Brano del documento >>
Note degli editori: Siamo lieti di condividere un estratto dal Capitolo 5 del nuovo libro di Ethan Marcotte Responsive Design: Patterns & Principles, disponibile ora su A Book Apart.
Nel corso degli ultimi anni, abbiamo imparato come adattare i nostri layout alle infinite tele del web. I nostri design possono essere visualizzati su schermi di ogni dimensione, in ogni momento e il responsive design è un approccio che ci permette di gestire le forme variabili del web. Ma con tutte le sfide che stiamo affrontando e con quelle che verranno, dobbiamo cominciare a creare non solo dei pattern, ma dei principi per il responsive design, principi che ci permetteranno di concentrarsi non solo sul layout, ma sulla qualità del nostro lavoro.
Se ciascuna parte della nostra interfaccia responsive è più o meno autonoma, con le sue regole di layout, bisogni del contenuto e breakpoint, allora il codice dietro al design di ciascun elemento è molto meno importante del pensare attentamente al come e al perché si dovrebbe adattare un elemento. In altre parole, in che modo possiamo andare oltre il modo di ragionare in colonne e righe e cominciare a parlare della qualità dei nostri design responsive? E come dovrebbero essere i framework che supportano tutto questo?

Voci estratte >>
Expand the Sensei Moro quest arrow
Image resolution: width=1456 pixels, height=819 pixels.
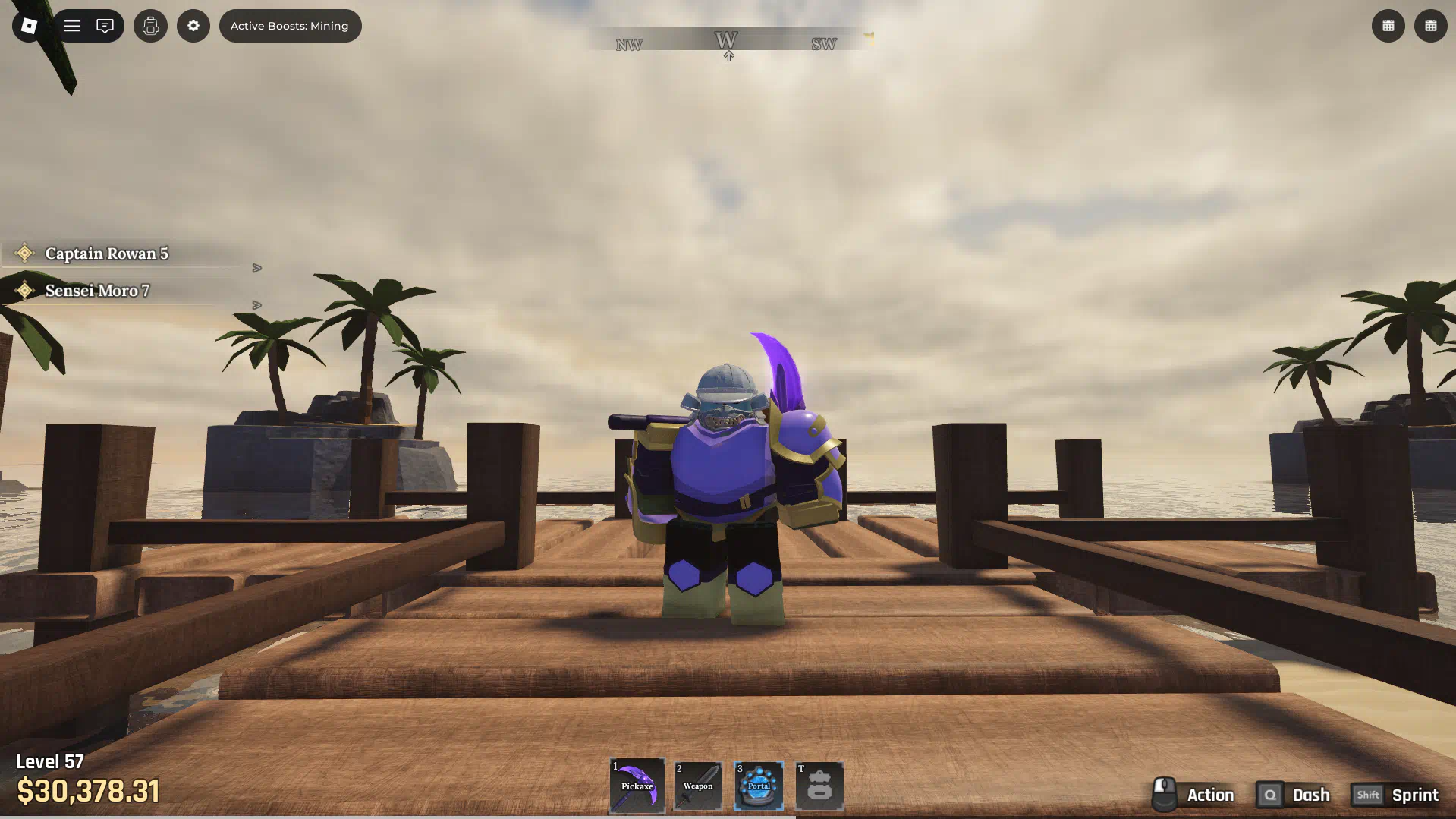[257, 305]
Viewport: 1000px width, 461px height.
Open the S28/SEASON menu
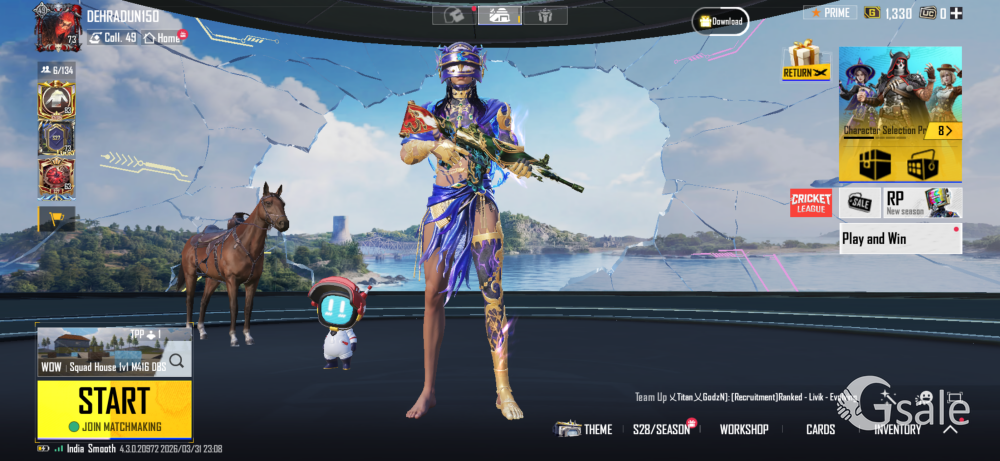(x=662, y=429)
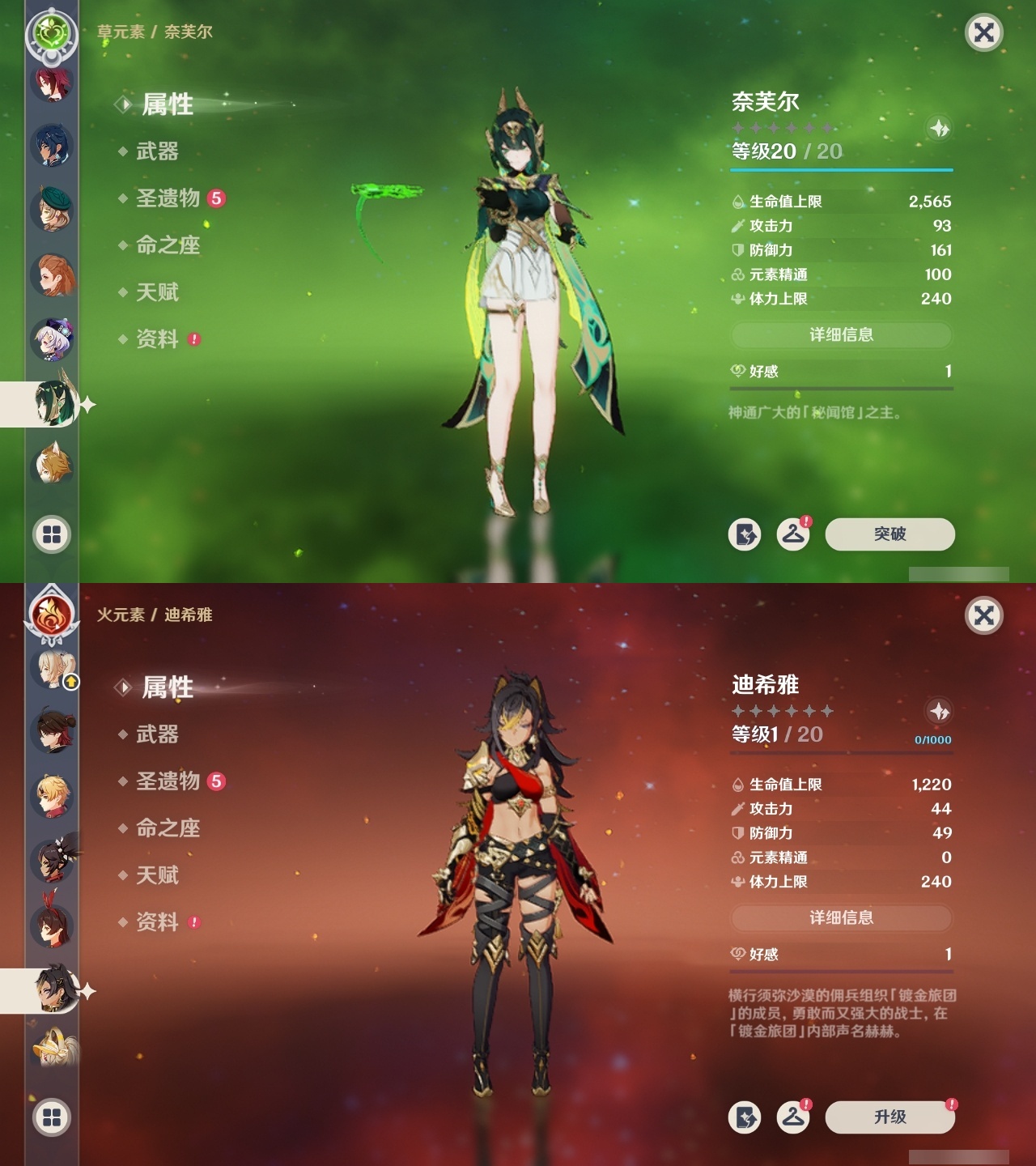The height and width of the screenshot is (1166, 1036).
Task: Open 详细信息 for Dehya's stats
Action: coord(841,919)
==
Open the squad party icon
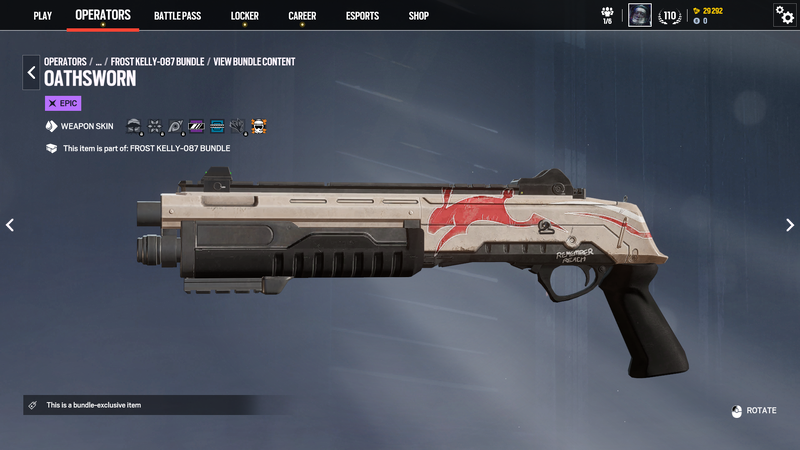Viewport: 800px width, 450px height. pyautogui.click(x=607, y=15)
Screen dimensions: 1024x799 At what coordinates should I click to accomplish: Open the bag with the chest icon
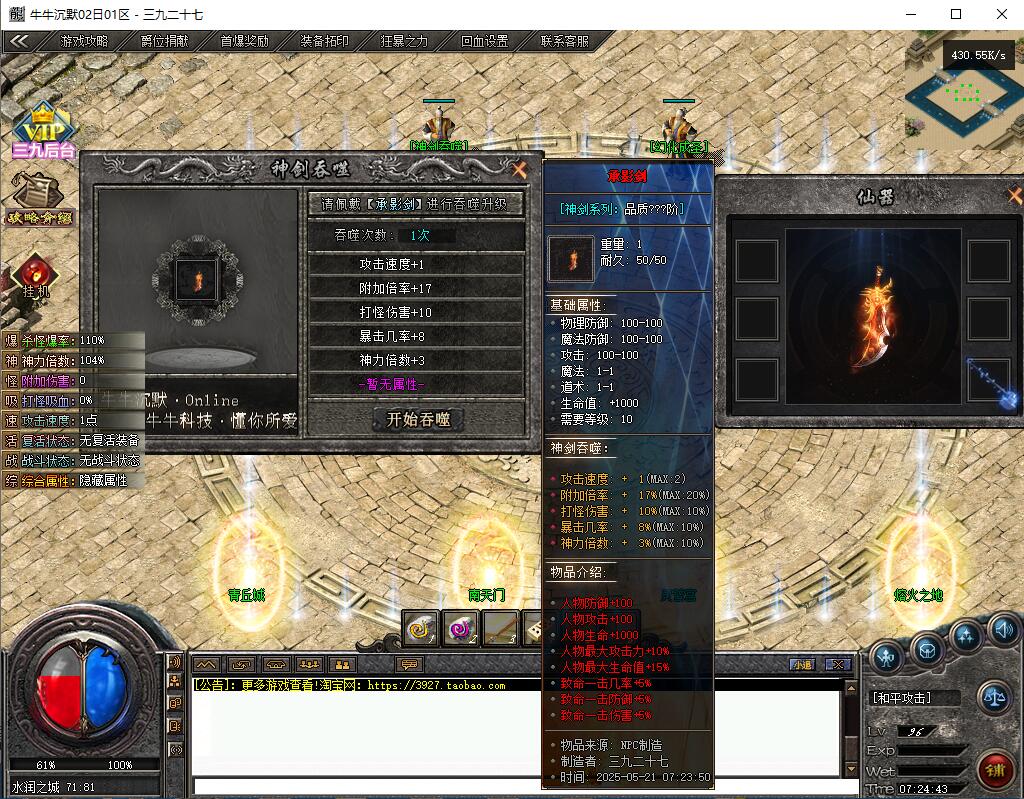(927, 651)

Cosa fare >> Riprendi, per favore, il brano sul responsive design e proseguilo dopo la sua ultima frase. Le voci sono materiale a sé, separato dal brano.

Risposta finale >>
Trovare le parole#section1
Onestamente, non c’è una risposta perfetta a questa domanda, ma, recentemente, un certo numero di designer e aziende hanno cominciato a condividere il vocabolario che usano per decidere in che modo e quando debbano adattare i propri design responsive. Per esempio, Vox Media pensa che il proprio contenuto esista all’interno di un fiume e, portando avanti la metafora, lo scorrere di tale contenuto possa essere interrotto in alcuni punti. Ecco come descrivono la front page di Vox.com:
Il contenuto scorre attorno a delle “rocce” in “ondate”, che sono moduli come potrebbe esserlo un elenco “Most Commented” o una riga di “Popular Videos”. Molti di questi comportamenti rimangono nel nuovo layout del sistema, ma la differenza principale è il livello di contesto aggiunto. Gli elementi nel fiume sono disposti in maniera da sottolineare meglio la diversità di contenuti su Vox: articoli, features, video, app editoriali, card stacks, giusto per nominarne alcuni. Ciascuno di questi viene mostrato in maniera diversa a seconda del suo tipo e dei contributi vicini.
Notate come il linguaggio che usano per parlare della qualità dei loro layout non ruota attorno a colonne o righe. Non c’è nemmeno una menzione alle griglie. Per Vox, il processo di design comincia con il dare priorità al contenuto ed evolve in un layout. Comprendendo il peso e l’importanza di ciascuna parte del contenuto che scorre nel fiume, il team di Vox può generare algoritmicamente un layout responsive che riflette l’importanza dell’informazione al suo interno.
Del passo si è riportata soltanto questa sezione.